Task to complete: Starting at the line that contains "Task: Follow the", repeat each line exactly until the records end, keeping both the first and the last.

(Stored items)
□ □ □

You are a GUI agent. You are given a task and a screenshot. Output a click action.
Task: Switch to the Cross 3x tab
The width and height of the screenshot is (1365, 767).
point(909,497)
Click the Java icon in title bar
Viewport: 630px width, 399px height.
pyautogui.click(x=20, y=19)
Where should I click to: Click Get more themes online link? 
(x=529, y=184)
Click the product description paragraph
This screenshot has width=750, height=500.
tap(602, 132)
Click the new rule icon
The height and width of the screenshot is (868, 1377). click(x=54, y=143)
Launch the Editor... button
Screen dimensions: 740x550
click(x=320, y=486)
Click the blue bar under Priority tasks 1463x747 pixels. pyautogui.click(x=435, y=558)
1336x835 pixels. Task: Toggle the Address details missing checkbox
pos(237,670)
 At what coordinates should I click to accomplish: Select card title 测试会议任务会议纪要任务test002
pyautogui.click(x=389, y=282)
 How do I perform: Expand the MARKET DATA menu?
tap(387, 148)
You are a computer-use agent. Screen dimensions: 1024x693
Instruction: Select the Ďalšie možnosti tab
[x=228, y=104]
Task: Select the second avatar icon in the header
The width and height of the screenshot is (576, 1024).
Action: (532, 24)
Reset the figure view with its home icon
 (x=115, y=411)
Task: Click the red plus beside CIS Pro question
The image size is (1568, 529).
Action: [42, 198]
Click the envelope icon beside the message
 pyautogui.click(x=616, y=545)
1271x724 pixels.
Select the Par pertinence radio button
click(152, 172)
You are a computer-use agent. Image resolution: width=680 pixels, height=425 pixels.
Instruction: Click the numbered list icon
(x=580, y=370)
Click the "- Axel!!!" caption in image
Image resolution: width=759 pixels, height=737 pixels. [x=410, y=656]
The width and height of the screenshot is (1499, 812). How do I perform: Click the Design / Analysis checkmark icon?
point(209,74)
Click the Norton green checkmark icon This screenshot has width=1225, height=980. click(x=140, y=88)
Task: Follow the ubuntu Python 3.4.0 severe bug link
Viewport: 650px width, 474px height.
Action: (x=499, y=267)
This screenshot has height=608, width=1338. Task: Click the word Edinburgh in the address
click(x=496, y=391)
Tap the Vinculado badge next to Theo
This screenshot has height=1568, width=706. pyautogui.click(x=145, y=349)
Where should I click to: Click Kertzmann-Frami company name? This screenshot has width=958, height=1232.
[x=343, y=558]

□ □ □

Expected answer:
Task: Follow the ubuntu Python 3.4.0 severe bug link
Viewport: 650px width, 474px height.
Action: (x=499, y=267)
This screenshot has height=608, width=1338. Task: Click the word Edinburgh in the address
click(x=496, y=391)
Tap the Vinculado badge next to Theo
This screenshot has height=1568, width=706. pyautogui.click(x=145, y=349)
Where should I click to: Click Kertzmann-Frami company name? This screenshot has width=958, height=1232.
[x=343, y=558]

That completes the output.